Creating an open source project makes a space for collaboration.

There is a future where every manufacturer shares the same self-driving software.

You already trust your privacy and financial security to open source projects. There is a future where you also trust it for a self driving car.

Are you really expecting me to read this paragraph all by myself? What am I supposed to do, load some text off of a Hacker News comment section? I only read paragraphs written by teams of highly paid experts.

Sent From my iPhone

My thoughts exactly.

This is a horrible idea for a bunch of reasons.

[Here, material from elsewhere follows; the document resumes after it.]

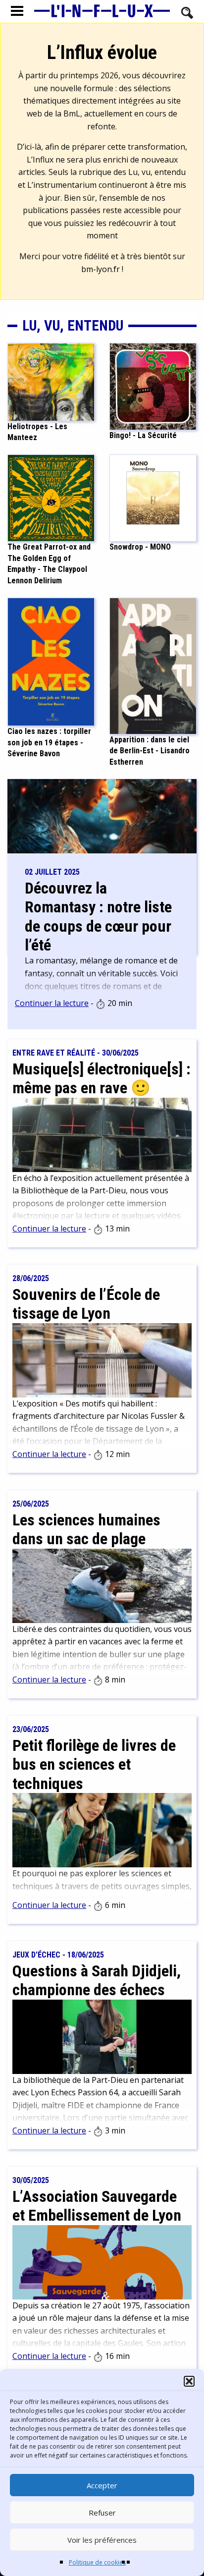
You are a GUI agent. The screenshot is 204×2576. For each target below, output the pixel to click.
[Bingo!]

Real driver assist systems are tested for each car for millions of miles before release.

I can imagine this as a toy on a recreational vehicle like an ATV, but it's outright reckless to put this on a real car.

Tesla FSD is awesome. I use it almost all the time now, it feels safer than me driving. It's like having a private chauffeur. My disengagements are mostly nav related.
there is also sunnypilot, which is a fork of openpilot, and supports more behaviors and cars: https://github.com/sunnypilot/sunnypilot
What's different? From the README I only get that it's trying to match comma's safety as closely as possible - whatever that means
Can someone with technical knowledge explain the key differences between the assisted driving technologies used by Waymo, Tesla, and comma.ai?
Huh, no love for the Toyota bZ / Subaru Solterra. I wonder if there's a reason or if just nobody's gotten to it yet. (It does have good built-in ACC.)
OEMs would be smart to donate money to this
Will this be deployed mostly by those with the worst judgment?

For example, that video is implied to be of some open source self-driving project, run on an active public road, at 42mph. A lot of sensible people would say that's irresponsible or unsafe, and not do it. Move-fast-and-break-things bros and narcissists, however, wouldn't see a problem.

I'm sure the technology is great, but what would be really great for me to use theoretically use it would be for it to be if the company was liable if it caused an at-fault accident. I don't know much about the law around this, but I comfortably get in a Waymo all the time because I have some intuition about it that tells me that their lawyers are scared shitless of killing someone. It's a hard sell for me when it says "self-install at your own risk" but I appreciate the effort.
It’s NOT self driving. It’s level 2 driving assist. Really good one, but that has nothing to do with self driving. You are driving the car all the time, it’s only assist that can (and will) try to kill you (and others) with 0 notice if you don’t pay attention.